### Collected data

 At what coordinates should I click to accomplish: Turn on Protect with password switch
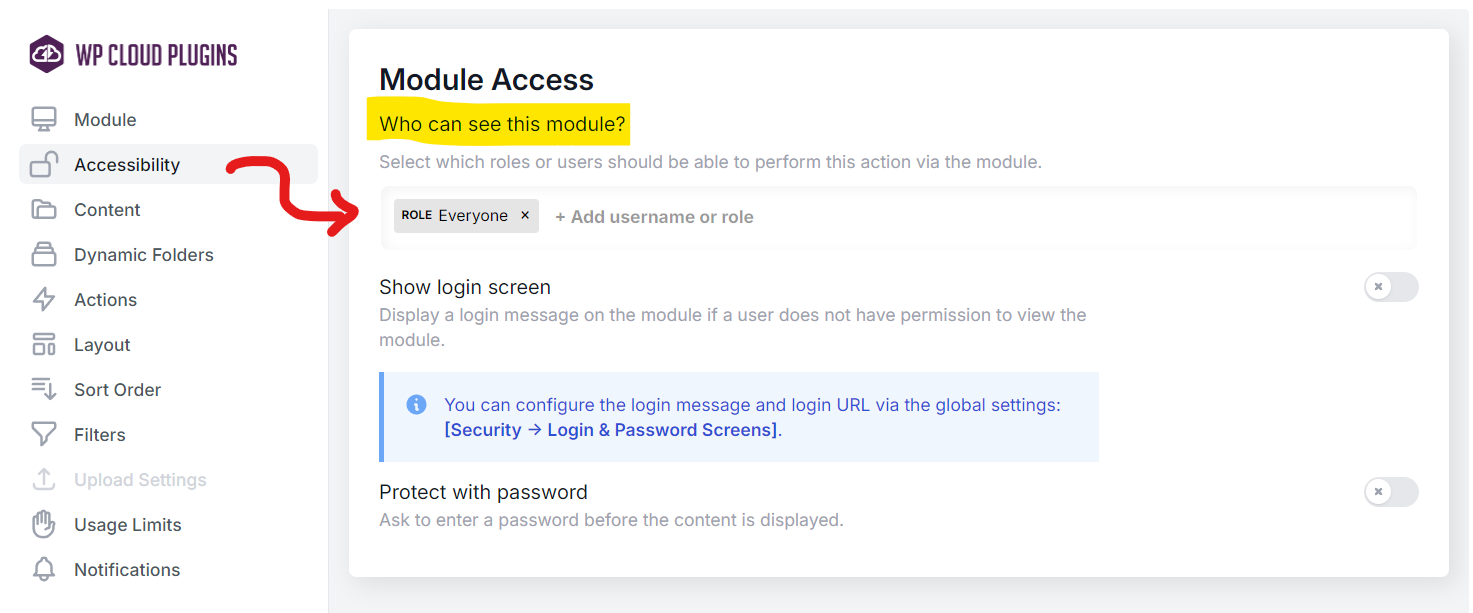[1390, 492]
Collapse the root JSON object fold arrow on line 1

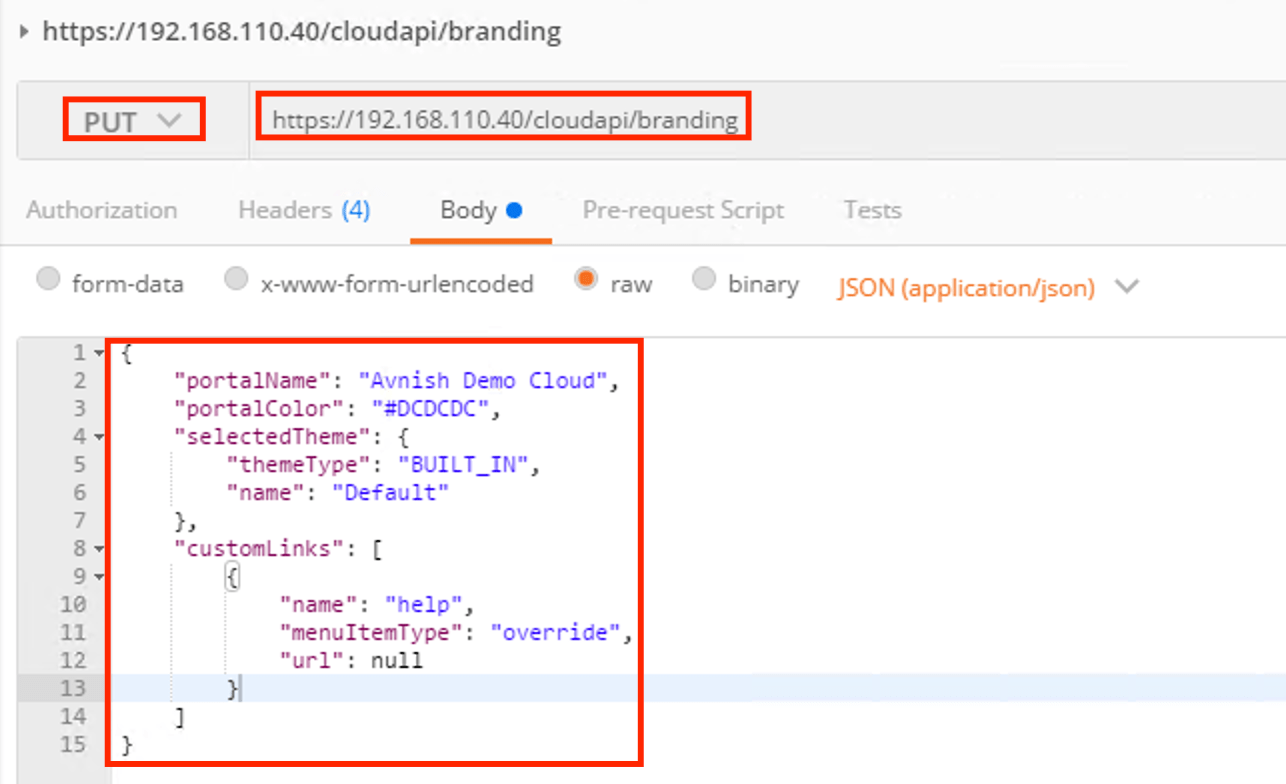(x=98, y=353)
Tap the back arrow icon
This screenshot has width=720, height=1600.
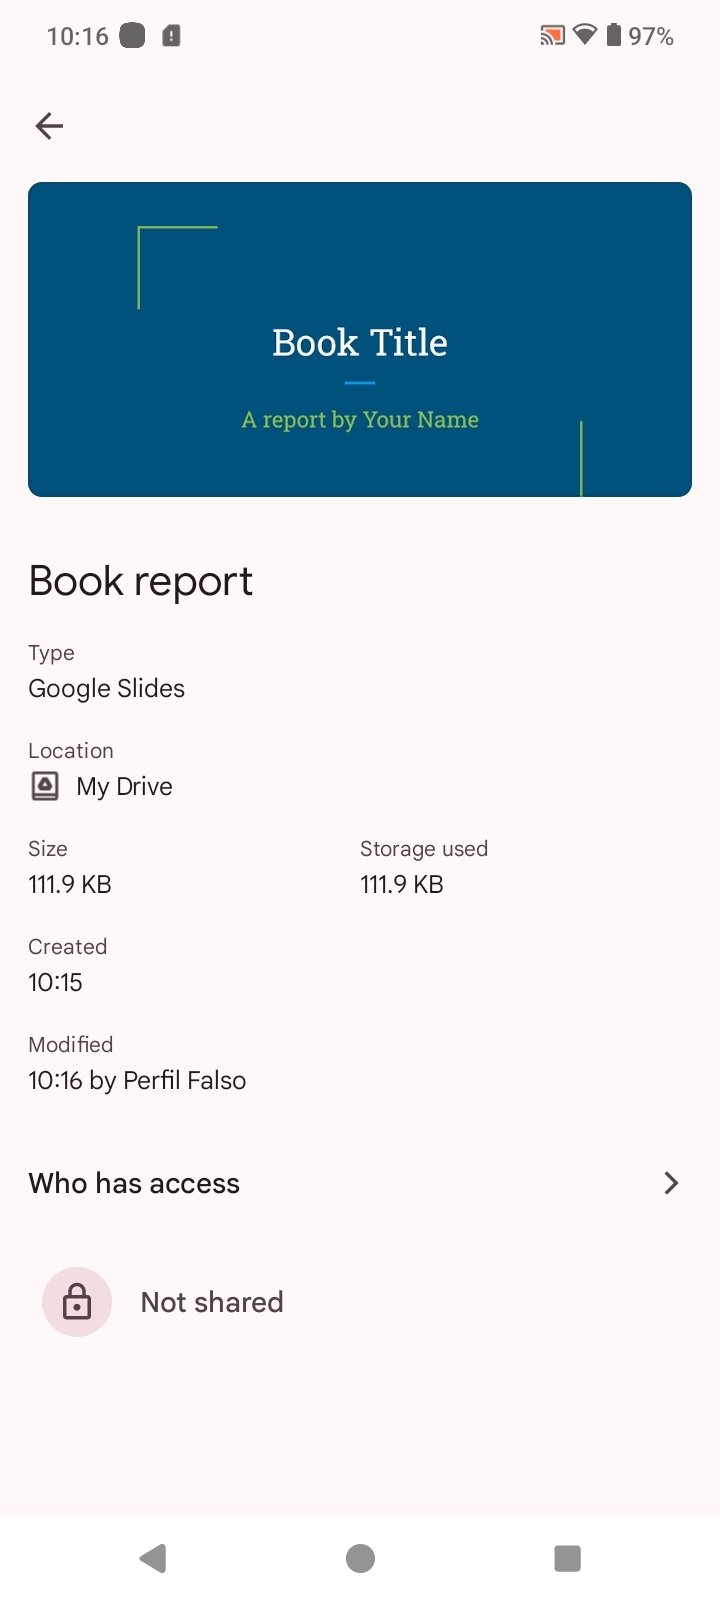[x=49, y=126]
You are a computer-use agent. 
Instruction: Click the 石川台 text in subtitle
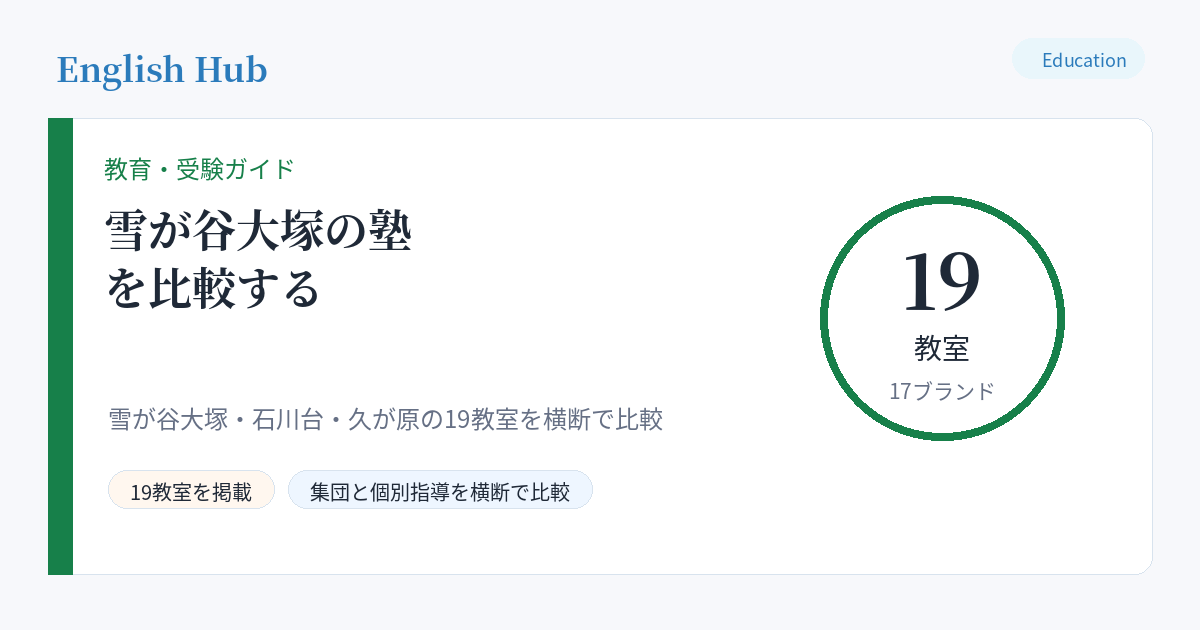click(287, 419)
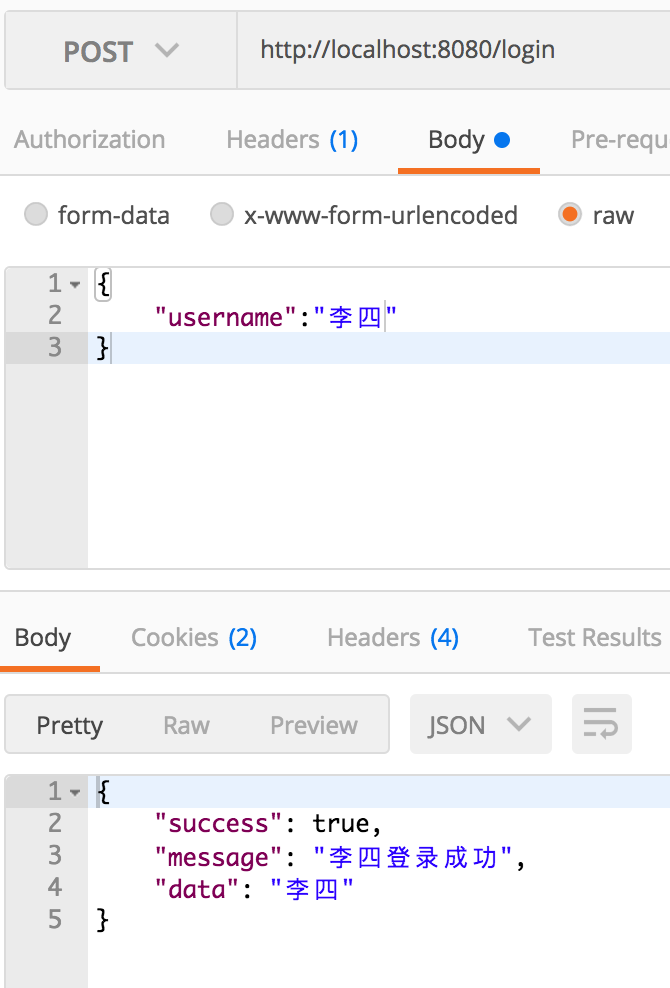Click the wrap lines icon in response toolbar
The image size is (670, 988).
(x=601, y=724)
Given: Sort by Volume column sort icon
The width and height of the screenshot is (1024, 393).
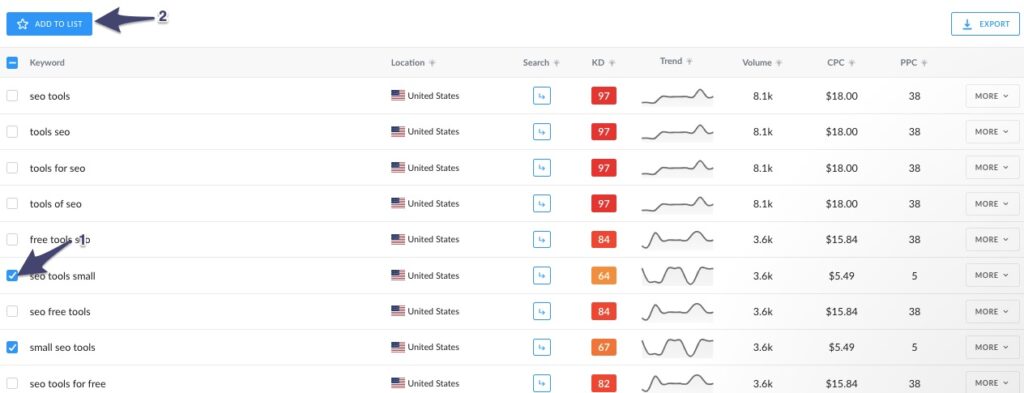Looking at the screenshot, I should pyautogui.click(x=779, y=63).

### Work to be completed
Keep the pictures out of the copy and return the rest of the data above exactly.

### Answer to this problem
 At what coordinates should I click to accomplish: Turn on Protect with password switch
[1390, 492]
Collapse the root JSON object fold arrow on line 1

(x=98, y=353)
Tap the back arrow icon
This screenshot has width=720, height=1600.
[x=49, y=126]
You are a computer-use agent. 
Instruction: Click the 石川台 text in subtitle
click(287, 419)
Click the wrap lines icon in response toolbar
The image size is (670, 988).
(x=601, y=724)
Given: Sort by Volume column sort icon
The width and height of the screenshot is (1024, 393).
Looking at the screenshot, I should pyautogui.click(x=779, y=63).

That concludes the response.